Valuation Cap: What is it, and what does it mean?

150 150 Abe Wehbi

By Abe Wehbi

One of the most common terms a Founder will hear during fund raising is “Valuation Cap.” Valuation caps are one of the most negotiated terms of any round of financing, so, getting familiar with that is it and what it means for your Company.

To start, it is important to understand that a Valuation Cap IS NOT the current valuation of your Company. Instead, a Valuation Cap is the maximum price set for conversions of the convertible debt. This, essentially, allows investors to utilize the upside of their investment, as they would have in a straight equity investment.

Okay, so what does this mean for your Company? The Valuation Cap only comes into play if the triggering event sparking conversion of the convertible debt is at a valuation that exceeds the cap. In this event, the investors will receive equity at the cap value, as opposed to the value of the Company at the trigging event. In turn, this means that the effective discounts the investors receive on the share price increases.
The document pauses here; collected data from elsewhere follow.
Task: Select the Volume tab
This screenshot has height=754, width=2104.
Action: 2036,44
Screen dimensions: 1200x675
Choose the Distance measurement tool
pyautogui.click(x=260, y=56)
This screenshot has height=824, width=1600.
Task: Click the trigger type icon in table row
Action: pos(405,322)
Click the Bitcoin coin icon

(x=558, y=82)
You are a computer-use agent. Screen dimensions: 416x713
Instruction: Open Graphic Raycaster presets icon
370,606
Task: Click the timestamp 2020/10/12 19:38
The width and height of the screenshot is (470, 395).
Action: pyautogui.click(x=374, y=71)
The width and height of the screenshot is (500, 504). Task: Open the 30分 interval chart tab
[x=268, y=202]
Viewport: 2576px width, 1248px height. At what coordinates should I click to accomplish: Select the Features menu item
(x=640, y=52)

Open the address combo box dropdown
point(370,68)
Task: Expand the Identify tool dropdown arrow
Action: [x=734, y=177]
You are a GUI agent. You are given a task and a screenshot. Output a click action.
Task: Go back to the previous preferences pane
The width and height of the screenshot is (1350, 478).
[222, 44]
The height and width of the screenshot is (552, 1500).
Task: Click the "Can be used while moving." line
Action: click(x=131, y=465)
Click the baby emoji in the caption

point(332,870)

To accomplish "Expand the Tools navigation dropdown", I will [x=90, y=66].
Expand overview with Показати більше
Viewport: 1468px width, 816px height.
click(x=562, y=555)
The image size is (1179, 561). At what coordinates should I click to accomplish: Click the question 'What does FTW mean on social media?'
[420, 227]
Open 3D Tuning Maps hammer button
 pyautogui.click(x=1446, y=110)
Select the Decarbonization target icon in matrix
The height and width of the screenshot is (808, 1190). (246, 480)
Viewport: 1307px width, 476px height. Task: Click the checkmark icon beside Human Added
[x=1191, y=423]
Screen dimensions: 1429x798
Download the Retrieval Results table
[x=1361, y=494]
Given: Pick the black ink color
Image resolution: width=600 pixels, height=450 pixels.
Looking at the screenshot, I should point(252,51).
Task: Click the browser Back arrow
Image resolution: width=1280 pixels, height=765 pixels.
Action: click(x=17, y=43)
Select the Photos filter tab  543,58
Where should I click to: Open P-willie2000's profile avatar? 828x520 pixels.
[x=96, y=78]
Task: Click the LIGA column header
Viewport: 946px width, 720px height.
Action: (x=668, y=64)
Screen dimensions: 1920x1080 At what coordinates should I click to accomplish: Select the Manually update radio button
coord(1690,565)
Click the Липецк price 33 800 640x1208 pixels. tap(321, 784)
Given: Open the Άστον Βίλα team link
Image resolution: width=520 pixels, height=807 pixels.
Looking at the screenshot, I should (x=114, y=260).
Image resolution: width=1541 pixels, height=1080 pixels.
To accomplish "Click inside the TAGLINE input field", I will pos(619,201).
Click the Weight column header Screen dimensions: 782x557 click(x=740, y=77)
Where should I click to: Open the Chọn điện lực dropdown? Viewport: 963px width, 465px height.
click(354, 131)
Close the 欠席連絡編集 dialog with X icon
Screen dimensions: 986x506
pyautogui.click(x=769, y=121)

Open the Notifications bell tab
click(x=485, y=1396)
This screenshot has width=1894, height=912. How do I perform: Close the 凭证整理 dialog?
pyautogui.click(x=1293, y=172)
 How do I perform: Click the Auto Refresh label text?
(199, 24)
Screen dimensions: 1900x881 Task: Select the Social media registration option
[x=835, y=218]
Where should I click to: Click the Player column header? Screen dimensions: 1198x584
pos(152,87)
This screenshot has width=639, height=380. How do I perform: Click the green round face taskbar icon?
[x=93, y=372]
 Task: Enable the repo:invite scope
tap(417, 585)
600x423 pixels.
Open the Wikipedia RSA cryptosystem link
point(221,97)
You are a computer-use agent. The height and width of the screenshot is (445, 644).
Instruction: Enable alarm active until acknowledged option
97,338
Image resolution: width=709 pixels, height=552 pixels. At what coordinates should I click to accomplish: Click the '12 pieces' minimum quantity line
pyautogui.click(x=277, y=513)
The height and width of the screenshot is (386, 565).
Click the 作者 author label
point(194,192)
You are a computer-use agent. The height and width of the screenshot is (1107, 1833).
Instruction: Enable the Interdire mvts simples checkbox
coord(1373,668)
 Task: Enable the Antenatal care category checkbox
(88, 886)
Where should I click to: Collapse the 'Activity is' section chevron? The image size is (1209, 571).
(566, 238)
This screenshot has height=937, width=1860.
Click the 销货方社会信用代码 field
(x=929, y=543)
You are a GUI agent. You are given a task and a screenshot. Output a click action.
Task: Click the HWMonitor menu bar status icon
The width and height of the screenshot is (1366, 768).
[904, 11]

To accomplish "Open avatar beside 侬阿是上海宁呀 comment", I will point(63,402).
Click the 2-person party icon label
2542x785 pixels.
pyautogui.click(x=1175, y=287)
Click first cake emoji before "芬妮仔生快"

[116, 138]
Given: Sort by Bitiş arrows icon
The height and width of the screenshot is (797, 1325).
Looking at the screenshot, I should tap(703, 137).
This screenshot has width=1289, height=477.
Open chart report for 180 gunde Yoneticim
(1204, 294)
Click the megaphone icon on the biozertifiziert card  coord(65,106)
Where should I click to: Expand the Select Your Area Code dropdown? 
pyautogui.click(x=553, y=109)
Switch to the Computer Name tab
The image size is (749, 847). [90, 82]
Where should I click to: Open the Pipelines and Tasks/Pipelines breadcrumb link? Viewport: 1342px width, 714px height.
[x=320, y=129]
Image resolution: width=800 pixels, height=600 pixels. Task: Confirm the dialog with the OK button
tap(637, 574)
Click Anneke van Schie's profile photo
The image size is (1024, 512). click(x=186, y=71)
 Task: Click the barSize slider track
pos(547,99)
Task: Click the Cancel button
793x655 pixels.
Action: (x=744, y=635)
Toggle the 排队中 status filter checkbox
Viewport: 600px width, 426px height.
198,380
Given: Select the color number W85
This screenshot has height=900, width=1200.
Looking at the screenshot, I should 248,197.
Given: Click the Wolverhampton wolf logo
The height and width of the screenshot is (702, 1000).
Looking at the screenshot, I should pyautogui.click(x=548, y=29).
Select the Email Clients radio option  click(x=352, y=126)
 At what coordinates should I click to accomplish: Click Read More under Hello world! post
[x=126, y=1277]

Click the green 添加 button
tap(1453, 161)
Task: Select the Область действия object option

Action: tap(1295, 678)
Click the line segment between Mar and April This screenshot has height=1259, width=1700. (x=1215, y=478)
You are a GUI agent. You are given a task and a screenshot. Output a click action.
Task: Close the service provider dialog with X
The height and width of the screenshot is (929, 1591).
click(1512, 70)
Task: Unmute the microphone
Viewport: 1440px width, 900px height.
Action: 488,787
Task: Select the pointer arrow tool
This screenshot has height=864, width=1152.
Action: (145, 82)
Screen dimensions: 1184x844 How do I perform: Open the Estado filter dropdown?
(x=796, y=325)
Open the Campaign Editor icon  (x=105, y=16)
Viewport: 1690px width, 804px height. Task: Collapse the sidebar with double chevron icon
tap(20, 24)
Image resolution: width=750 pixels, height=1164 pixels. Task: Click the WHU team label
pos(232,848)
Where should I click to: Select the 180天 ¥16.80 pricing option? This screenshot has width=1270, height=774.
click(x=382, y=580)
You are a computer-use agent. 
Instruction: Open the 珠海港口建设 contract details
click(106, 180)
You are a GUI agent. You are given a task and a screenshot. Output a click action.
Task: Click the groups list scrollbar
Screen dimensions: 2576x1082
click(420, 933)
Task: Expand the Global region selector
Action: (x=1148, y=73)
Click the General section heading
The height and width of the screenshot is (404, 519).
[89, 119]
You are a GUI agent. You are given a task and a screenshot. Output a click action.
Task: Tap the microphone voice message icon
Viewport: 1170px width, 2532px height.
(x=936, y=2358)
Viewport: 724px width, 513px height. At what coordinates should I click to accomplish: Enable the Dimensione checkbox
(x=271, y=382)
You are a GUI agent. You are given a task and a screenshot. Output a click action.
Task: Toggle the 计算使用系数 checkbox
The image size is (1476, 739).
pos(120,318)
Let’s now put this into play. If, for example, the investor is offered an initial discount of 15%, and the convertible debt instrument contains a Valuation Cap of $4,000,000, but the Company is valued at $5,000,000 at such time. In this event, the investment would convert at the Valuation Cap amount, providing the investor with a 20% discount (both the discount and the difference in valuation).

The interplay between Valuation Caps and Discounts is fairly complex. Maintaining accurate accounting of your Company’s value at the time of seeking investment, and know where your Company will be valued at the time the funds are received, can help alleviate some of this complexity.